Ich weiß, welche Strecke nun von Havelberg nach Nitzow folgt. Genau entlang der Landstraße Nr. 3 (L3) sind wir bereits im Juni gefahren. Und nach einem wirklich ereignisreichen Tag genieße ich die 5 Kilometer entlang von Feld und Wald. Durchfahre die zwei Miniortschaften Toeppel und Dahlen.
Es geht leicht auf und ab und die abendliche Luft ist herrlich. Ein magischer Moment, während die Sonne untergeht. Ich genieße die Stille. Längst ist Björn Gaede, der Initiator der Tour schon beim Schwatzen mit Frau Spanner, als auch ich endlich den vierseitigen Havelhof in Nitzow erreiche. Durch die breite Toreinfahrt rolle ich auf den Hof und parke mein Rad. Frau Spanner empfängt mich sehr herzlich, ich fühle mich vom ersten Moment an sehr wohl auf diesem Hof.
Und während es nun wirklich dunkel wird und die Lichter im und am Haus gemütlich leuchten, genießen wir die letzten Minuten dieses Tages. Wir sitzen im Innenhof an einem schönen großen Tisch. Frau Spanner hat ihn mit Blumen dekoriert und sponsert uns zum Empfang einen Tee.
Ob sie das immer so macht, weiß ich nicht – der Havelhof hat 4 Ferienwohnungen, ich kann mir vorstellen, da bleibt nicht immer Zeit zum Tee trinken. Wir jedenfalls haben das Glück ihrer Gesellschaft und so erfahre ich, dass auch der Havelhof ein Leaderprojekt ist. Das heißt mit Hilfe von EU-Fördermitteln wird speziell die Entwicklung im ländlichen Raum gefördert.

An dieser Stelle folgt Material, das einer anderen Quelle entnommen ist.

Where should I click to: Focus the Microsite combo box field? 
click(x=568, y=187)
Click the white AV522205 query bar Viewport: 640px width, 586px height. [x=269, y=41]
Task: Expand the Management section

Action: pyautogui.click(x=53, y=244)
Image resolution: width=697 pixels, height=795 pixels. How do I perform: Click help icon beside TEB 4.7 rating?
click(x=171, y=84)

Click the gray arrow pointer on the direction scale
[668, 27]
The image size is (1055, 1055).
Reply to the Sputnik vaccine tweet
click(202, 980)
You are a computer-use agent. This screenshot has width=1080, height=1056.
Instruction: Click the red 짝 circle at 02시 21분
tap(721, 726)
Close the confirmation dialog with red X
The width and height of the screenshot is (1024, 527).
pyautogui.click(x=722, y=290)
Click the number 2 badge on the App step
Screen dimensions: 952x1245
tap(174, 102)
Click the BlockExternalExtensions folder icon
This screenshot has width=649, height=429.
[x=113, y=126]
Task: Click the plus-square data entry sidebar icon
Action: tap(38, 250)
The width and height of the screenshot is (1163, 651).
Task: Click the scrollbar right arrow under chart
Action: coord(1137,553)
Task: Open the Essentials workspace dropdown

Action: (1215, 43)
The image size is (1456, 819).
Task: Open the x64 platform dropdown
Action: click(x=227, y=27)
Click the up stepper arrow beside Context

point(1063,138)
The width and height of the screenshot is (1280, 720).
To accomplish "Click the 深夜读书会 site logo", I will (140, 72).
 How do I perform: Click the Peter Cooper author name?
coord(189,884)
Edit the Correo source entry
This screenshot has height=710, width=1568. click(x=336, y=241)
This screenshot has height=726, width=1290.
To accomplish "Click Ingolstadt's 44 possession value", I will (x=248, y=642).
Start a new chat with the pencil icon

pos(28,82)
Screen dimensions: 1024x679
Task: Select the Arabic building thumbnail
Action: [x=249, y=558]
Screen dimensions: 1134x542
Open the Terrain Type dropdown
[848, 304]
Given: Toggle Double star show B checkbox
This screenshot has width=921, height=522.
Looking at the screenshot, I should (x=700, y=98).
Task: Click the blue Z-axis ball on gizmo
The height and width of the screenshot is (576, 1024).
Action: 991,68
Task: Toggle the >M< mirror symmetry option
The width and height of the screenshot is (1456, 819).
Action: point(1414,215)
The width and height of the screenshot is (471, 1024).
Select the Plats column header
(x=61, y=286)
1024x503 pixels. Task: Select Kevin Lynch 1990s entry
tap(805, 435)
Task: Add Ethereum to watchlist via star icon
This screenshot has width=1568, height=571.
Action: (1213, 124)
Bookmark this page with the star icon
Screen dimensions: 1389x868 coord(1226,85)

Vielleicht habt ihr ja auch solch ein Glück wie wir. Ich für meinen Teil, lausche unheimlich gern Einheimischen wie Frau Spanner und ihren Geschichten. Vor allem höre ich gern über den Mut, auch größere Projekte anzupacken. Aus einem Kuhstall mal eben 2 Ferienwohnungen machen. Toll. Den geräumigen Innenhof dürfen übrigens alle Reisenden nutzen. Zum Sitzen, Entspannen, Grillen, zum Badminton oder um den Vögeln zu lauschen. Vielleicht auch um in mondlosen stillen Nächten unter Sternen zu träumen. Wir jedenfalls räumen nun alle Sachen nach innen und ich freue mich auf ein kuscheliges Bett. Und was soll ich euch sagen. Ihr wisst doch – der erste Eindruck im Juni in dieser Ortschaft war unter anderem die Kirche und nun liege ich nur einen Steinwurf von ihr im Bett. Der Gong begleitet mich dezent durch die Nacht. Ich mag Kirchenglocken sehr, ich weiß, das klingt etwas paradox – ich finde Kirchenglocken beruhigend.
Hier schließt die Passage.